[WHAT THE TASK REQUIRES]
I need the lines from the one containing "How do I perform: Open" through the last line of the entries retyped exactly, with no pictures among them.

[INPUT RECORDS]

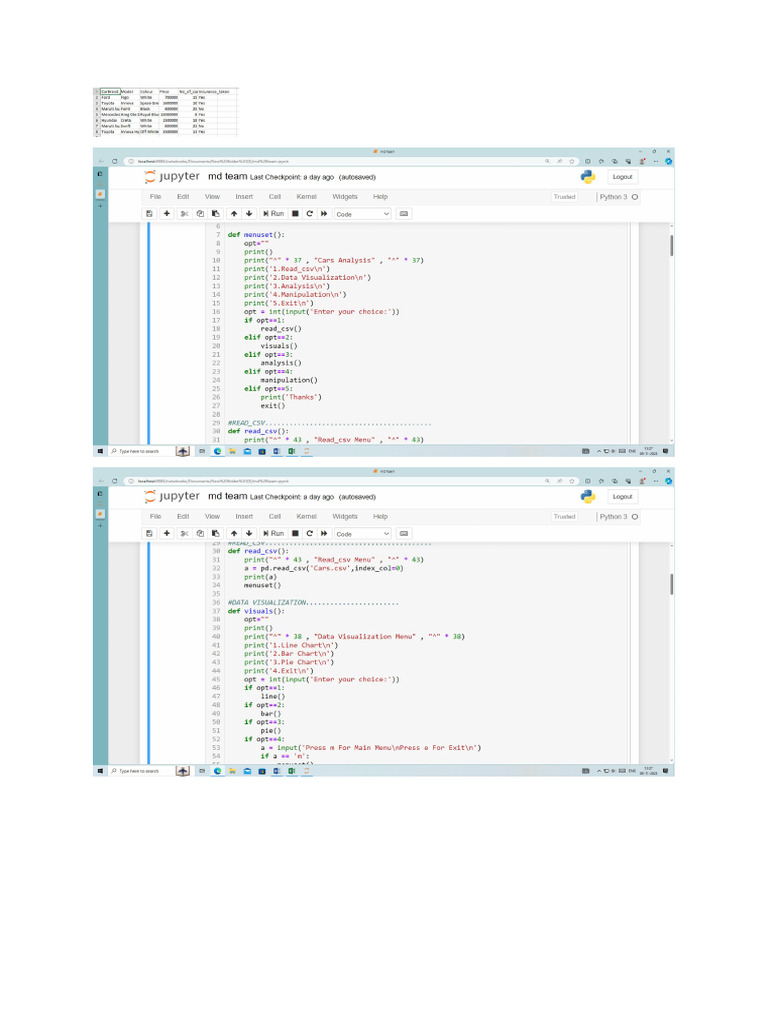768x1024 pixels.
Task: Open the Kernel menu in the upper notebook
Action: 306,197
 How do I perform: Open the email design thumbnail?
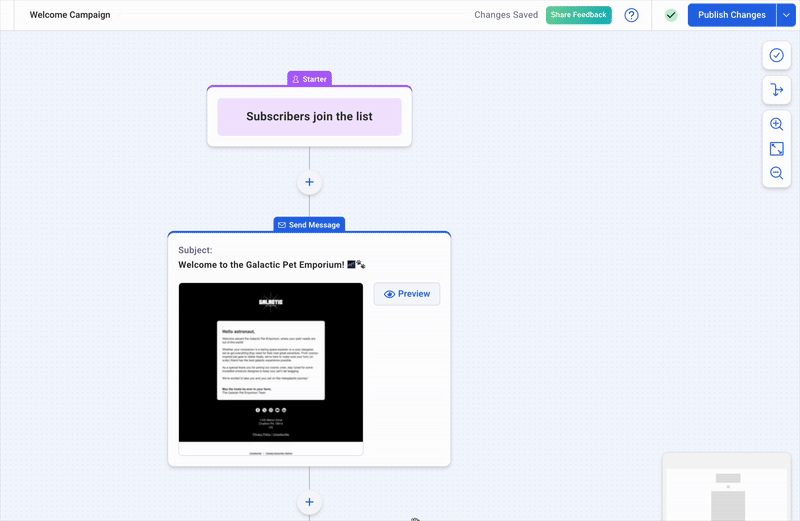(x=270, y=365)
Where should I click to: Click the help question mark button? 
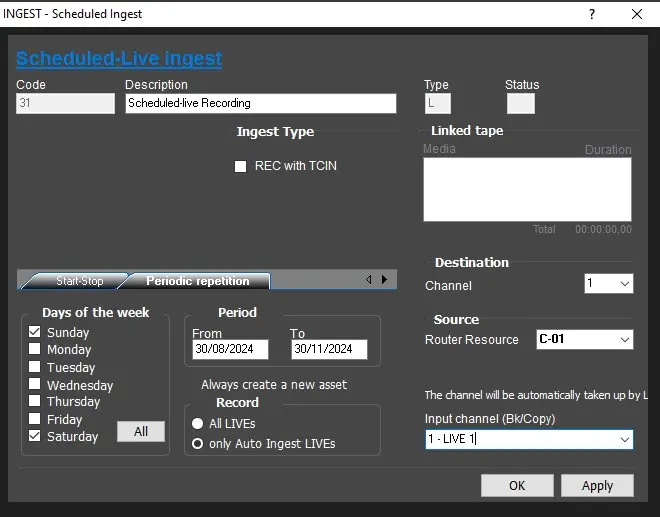coord(592,14)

[OUTPUT]
 How do I perform: Open the email design thumbnail?
(x=270, y=365)
Where should I click to: Click the help question mark button? 
coord(592,14)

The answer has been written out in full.